Rabbia rom, colpa mediatica?

Presidente Fondazione Romanì accusa la stampa: «Indignato per come è stata gestita rissa con ultras»

Rabbia rom, colpa mediatica?

TENSIONE ETNICA A PESCARA. ROMANI' ACCUSA LA STAMPA. Che il clima intorno alla comunità rom che vive a Pescara, circa 4mila persone, fosse poco sereno era piuttosto. La già difficile, decennale, convivenza aveva toccato il minimo storico lo scorso primo maggio, quando un commando giustiziò barbaramente un ragazzo di 24 anni, Domenico Rigante, papà di una bimba di pochi mesi. Da allora niente è stato come prima e si può dire che sia piombata sull'intera comunità rom (innocenti compresi) una sorta di "fatwa", cioè d'insofferenza non più taciuta verso i soprusi e le illegalità commesse dai membri di alcuni clan notissimi in città ed alle forze dell'ordine. L'apogeo lo si era raggiunto durante il "Corteo Anti Rom", che aveva fatto discutere l'opinione pubblica nazionale, come pure alcuni manifesti del Popolo delle Libertà che sostanzialmente sottolineavano le azioni intraprese dall'amministrazione comunale verso la comunità. L'ennesimo capitolo di una vicenda, che temiamo non finisca qui, si è consumato ieri con la rissa sfiorata tra i parenti dei cinque imputati, accusati di omicidio, e gli amici della vittima appartenenti al gruppo del Pescara Rangers.
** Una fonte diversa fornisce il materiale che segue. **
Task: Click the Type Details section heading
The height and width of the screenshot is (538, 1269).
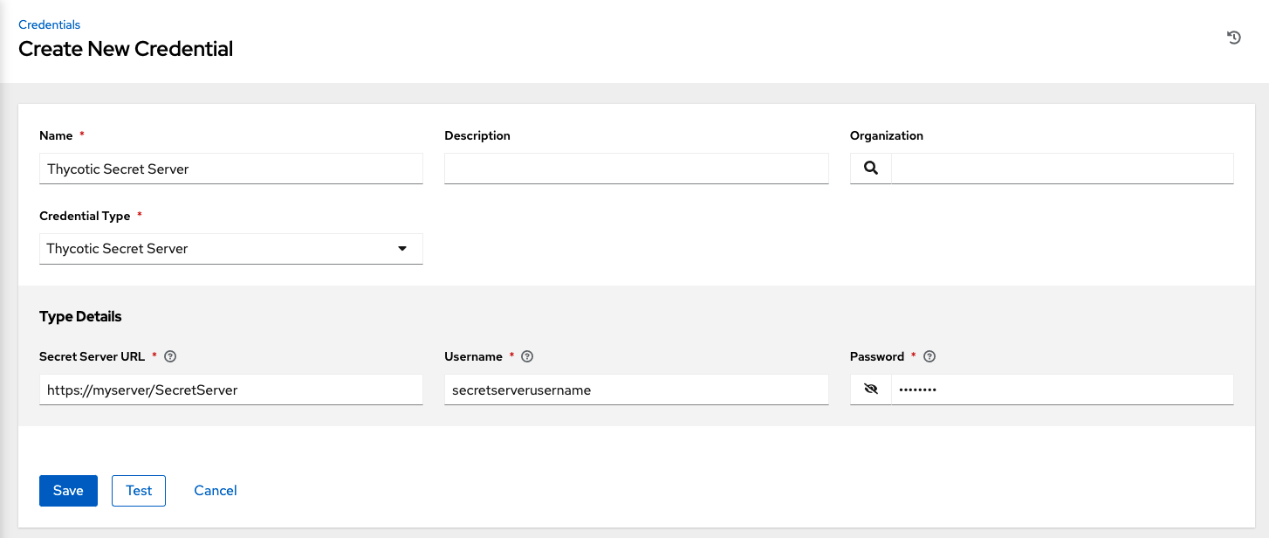Action: coord(80,316)
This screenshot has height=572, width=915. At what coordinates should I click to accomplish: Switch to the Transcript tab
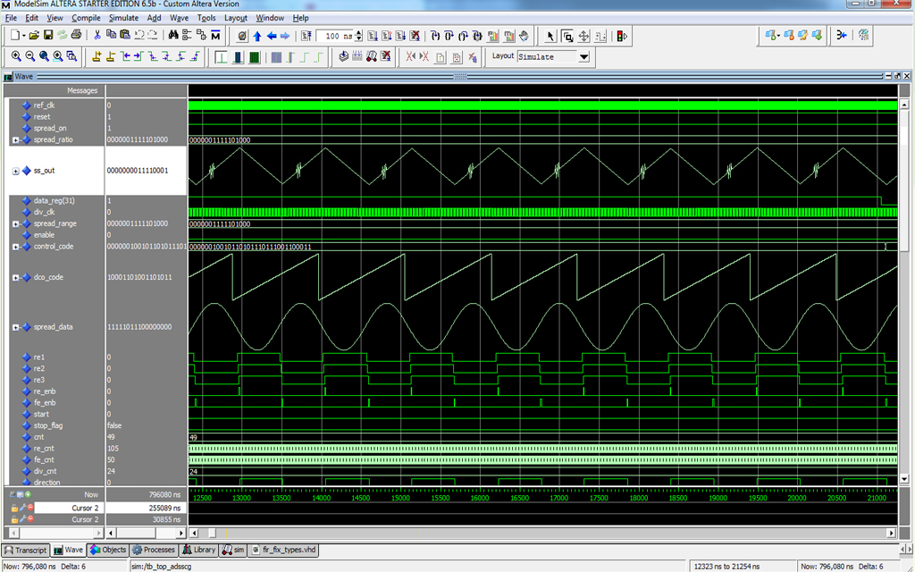26,550
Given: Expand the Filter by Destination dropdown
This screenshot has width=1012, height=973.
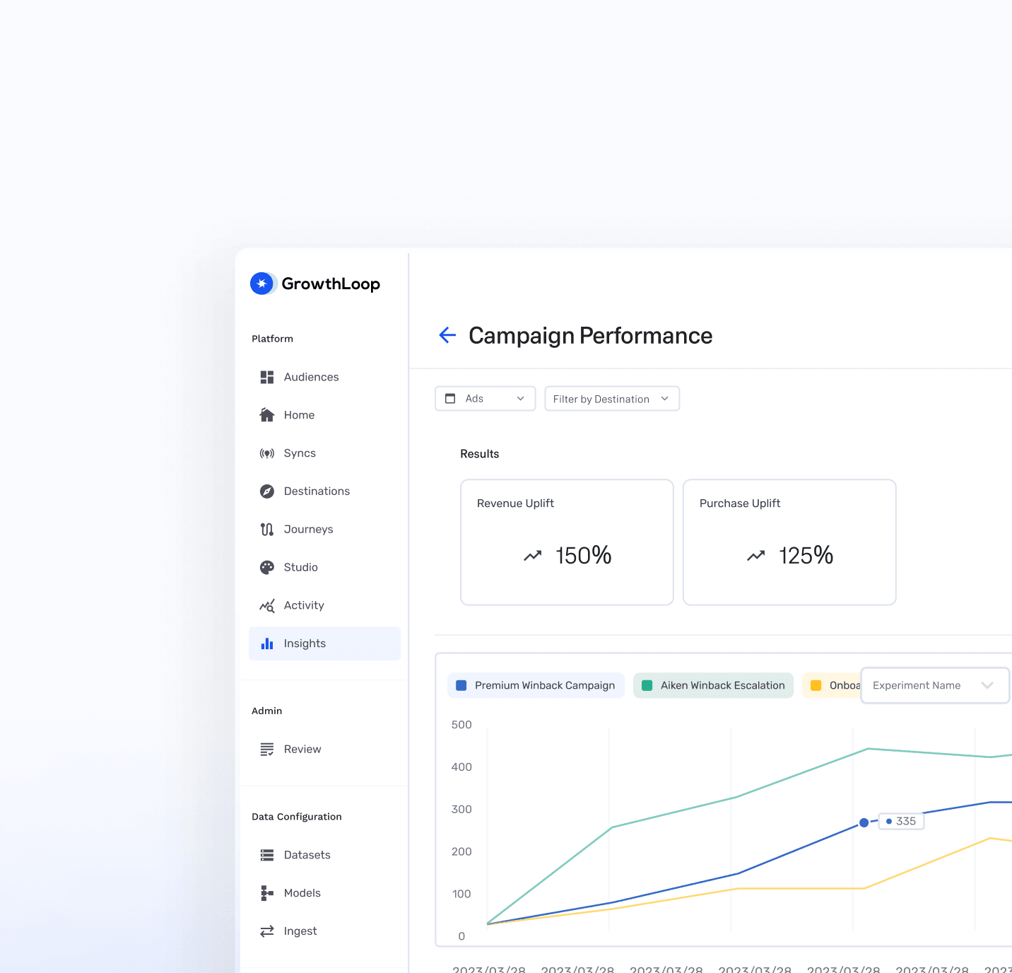Looking at the screenshot, I should (611, 399).
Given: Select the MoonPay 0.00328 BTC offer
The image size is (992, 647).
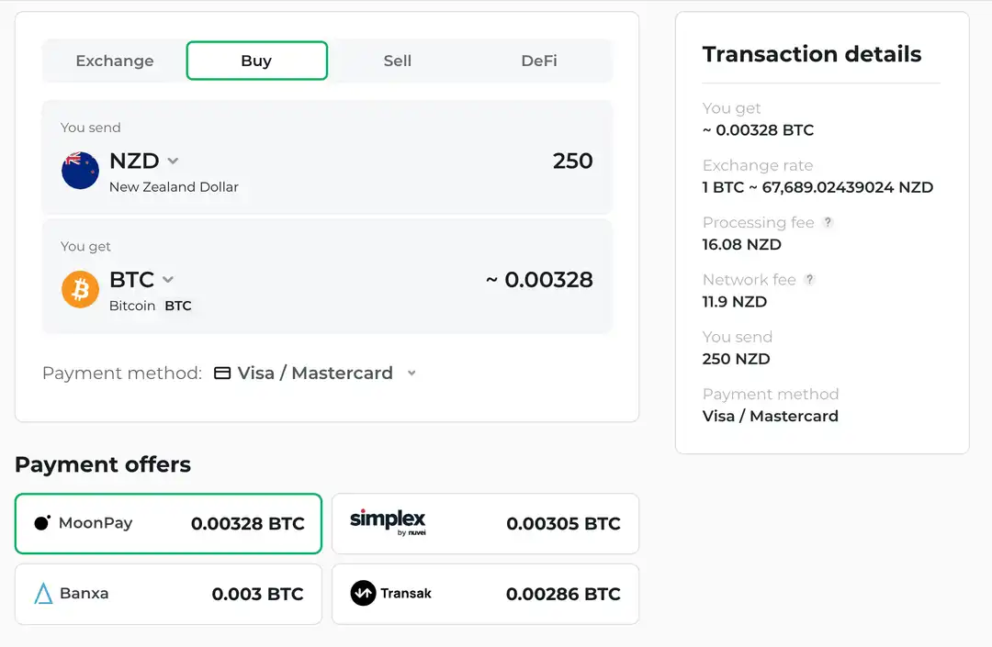Looking at the screenshot, I should (x=168, y=524).
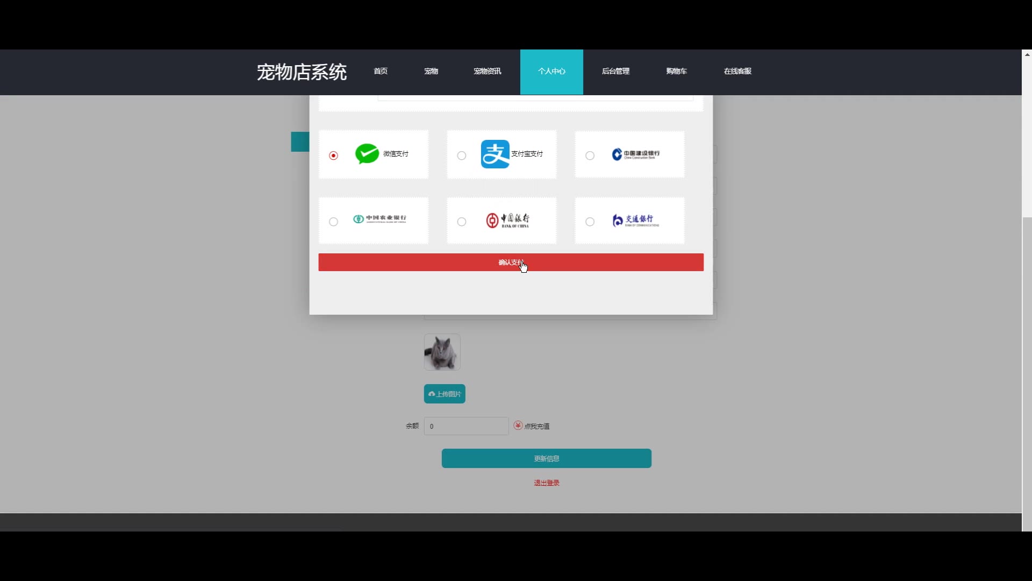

Sono volate parole grosse e si è giunti quasi alle mani se non ci fosse stato il pronto intervento della polizia. Addirittura sono stati sequestrati dei bastoni che erano stati portati in tribunale, non si sa bene a quale scopo. Ma quello che ha colpito di più è stato l'atteggiamento di assoluto disprezzo mostrato verso dei genitori che hanno perso un figlio in giovane età. Sulla vicenda è intervenuto, ancora una volta, il presidente della Fondazione Romanì Nazzareno Guarnieri. «Per l'ennesima volta - ha detto - a causa di una famiglia che sbaglia, i media generalizzano e strumentalizzano, mettendo in cattiva luce l'intera' comunità rom, ponendo un ostacolo alla nostra volonta' di isolamento di chi delinque». Parole condivisibili e non come quelle pronunciate, al termine dell'udienza, dall'avvocato Carlo Taormina, difensore di Massimo Ciarelli, che invece ha detto che «in Italia siamo tutti un pò assassini» e che però non aiutano a rasserenare il clima in vista della prossima udienza.